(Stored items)
····················

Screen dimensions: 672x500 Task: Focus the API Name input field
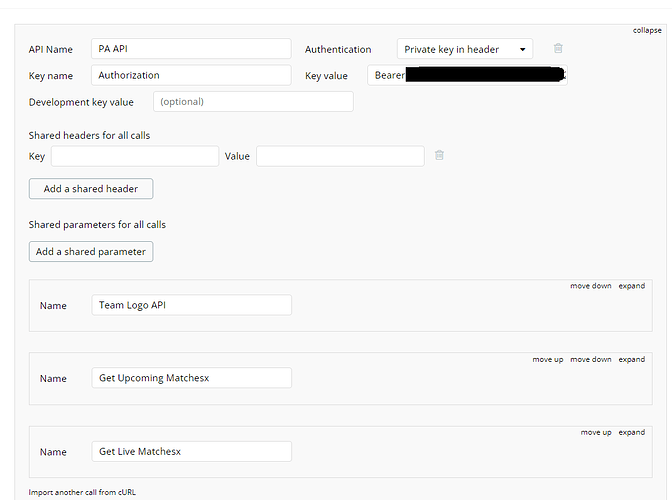(191, 49)
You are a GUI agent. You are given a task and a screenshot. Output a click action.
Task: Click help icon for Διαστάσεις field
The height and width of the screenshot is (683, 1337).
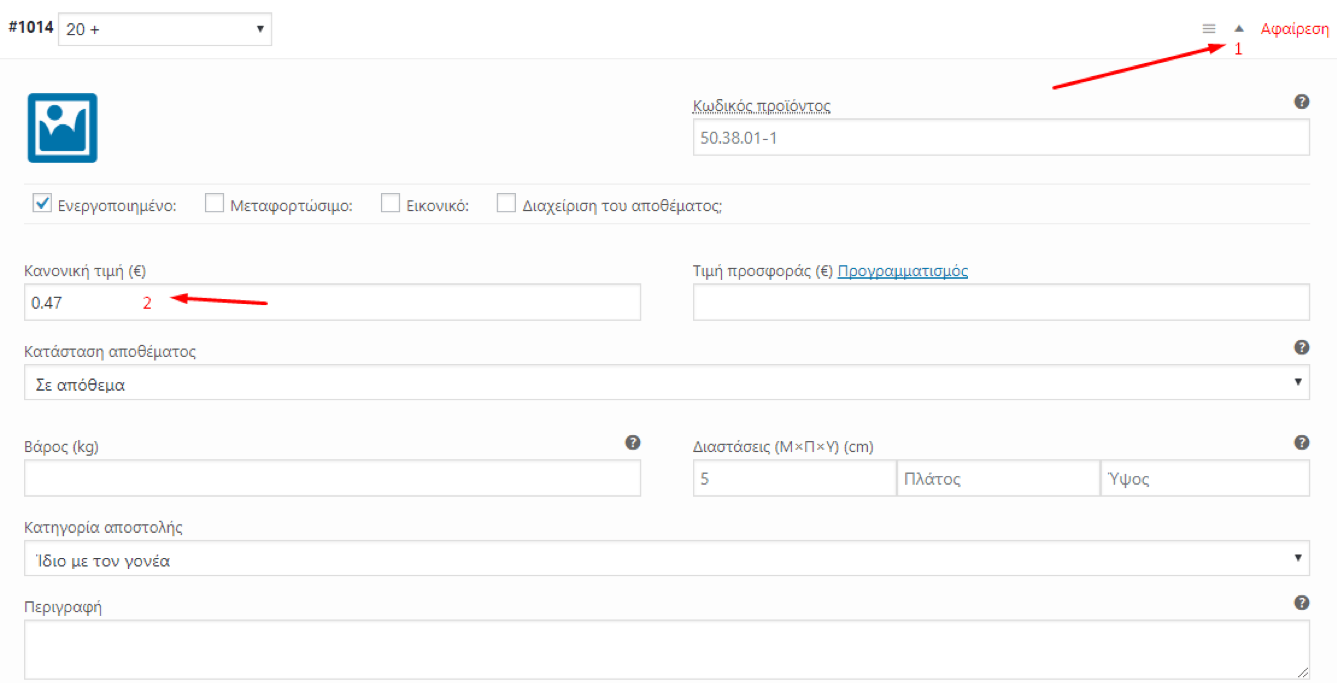click(1301, 443)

····················

## Work order
Repeat every record above exactly. The pictures do not belong in the copy.

## Solution to this task
Screen dimensions: 672x500 Task: Focus the API Name input field
(191, 49)
You are a GUI agent. You are given a task and a screenshot. Output a click action.
Task: Click help icon for Διαστάσεις field
The height and width of the screenshot is (683, 1337).
click(1301, 443)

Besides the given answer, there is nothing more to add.